Fig. 4: Deciphering intra- and intercluster heterogeneity by repurposing pseudotime trajectories and employing spatial trajectories towards fibrosis.

a UMAP projection of spatially-unaware of Raman data with overlayed pseudotime trajectories. Branches denote crucial differences from pixels along the main trajectory and are predominantly found in clusters assigned to myocardium (dashed box). b DDRTree based pseudotime trajectory of pixels from center of Raman scan (area highlighted in red). c Branches almost exclusively occur with pixels assigned to cluster 1 (remodeling myocardium, dark blue), while spectra derived from healthy myocardium (light blue) appear homogenously. d Spatial trajectory along red arrow in section of subendocardial fibrosis. Heatmap of log2 normalized intensity changes in Raman fingerprint spectrum along this trajectory. Corresponding clusters along trajectory are plotted on bottom by their color code. e, f Selected wavenumbers with intensity shifts along the spatial trajectory. Blue lines are mean, grey ribbons are 0.95 confidence intervals. 858 cm⁻¹ band corresponds to hydroxyproline from collagen, 1314 cm⁻¹ to cytochrome c. g A similar myocardial pattern with a distinct healthy (light blue) and remodeling (dark blue) cluster when approaching fibrotic regions (pink) was reproduced in 4 individual hearts.

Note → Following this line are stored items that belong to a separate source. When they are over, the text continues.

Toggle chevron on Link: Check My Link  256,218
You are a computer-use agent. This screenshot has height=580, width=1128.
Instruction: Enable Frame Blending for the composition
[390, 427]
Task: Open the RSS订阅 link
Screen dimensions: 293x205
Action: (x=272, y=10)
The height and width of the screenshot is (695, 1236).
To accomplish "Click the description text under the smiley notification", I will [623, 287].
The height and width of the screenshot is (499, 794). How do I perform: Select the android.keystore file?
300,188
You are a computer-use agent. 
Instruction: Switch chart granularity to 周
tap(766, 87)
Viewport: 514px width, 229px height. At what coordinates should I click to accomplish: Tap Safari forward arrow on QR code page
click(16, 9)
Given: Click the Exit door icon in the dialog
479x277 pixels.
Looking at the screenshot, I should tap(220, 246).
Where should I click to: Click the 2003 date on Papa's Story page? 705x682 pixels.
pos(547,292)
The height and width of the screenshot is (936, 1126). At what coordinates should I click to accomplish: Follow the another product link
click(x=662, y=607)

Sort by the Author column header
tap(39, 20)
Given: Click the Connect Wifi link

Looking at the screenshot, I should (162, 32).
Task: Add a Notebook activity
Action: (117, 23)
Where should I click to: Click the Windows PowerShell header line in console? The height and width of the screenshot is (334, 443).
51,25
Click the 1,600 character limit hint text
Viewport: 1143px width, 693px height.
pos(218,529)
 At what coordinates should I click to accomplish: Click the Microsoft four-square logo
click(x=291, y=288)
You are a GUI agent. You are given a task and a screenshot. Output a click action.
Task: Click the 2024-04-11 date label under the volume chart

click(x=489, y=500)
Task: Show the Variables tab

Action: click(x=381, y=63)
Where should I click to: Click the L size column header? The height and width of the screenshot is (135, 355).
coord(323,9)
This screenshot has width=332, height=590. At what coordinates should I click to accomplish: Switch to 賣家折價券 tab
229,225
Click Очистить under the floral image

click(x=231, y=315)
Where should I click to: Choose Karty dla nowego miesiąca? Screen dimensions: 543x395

Scale bar 50 µm. h Reproduction of intensity shifts of collagen and cytochrome c (n = 4). i Log2 normalized intensity changes filtered to pixels assigned to cluster 0 and 1 along the spatial trajectory (red arrow). j Representative wavenumber demonstrating intensity dynamics within cluster 0 and 1. 1569 cm⁻¹ corresponds to NH bending especially found in in α-helical protein structures. Grey ribbons are 0.95 confidence intervals. k Violin plots showing significantly lower dynamics in all spectra from cluster 0 (light blue, healthy myocardium) in comparison to cluster 1 (dark blue), implying molecular dynamics of myocardium under remodeling. Quantification by calculating the maximum variability of the local polynomial regression fitting (loess) curve (left, p = 5.02 × 10⁻⁴) and thresholding of the derivation from loess curve (right, p < 2.2*10⁻¹⁶). Welch two-sided, paired t-test. n = 1 (sample from a). l Reproduction of spectral dynamics in the remodeling subcluster in n = 4 individual hearts. Welch two-sided, paired t-test. Bars display mean ± SEM.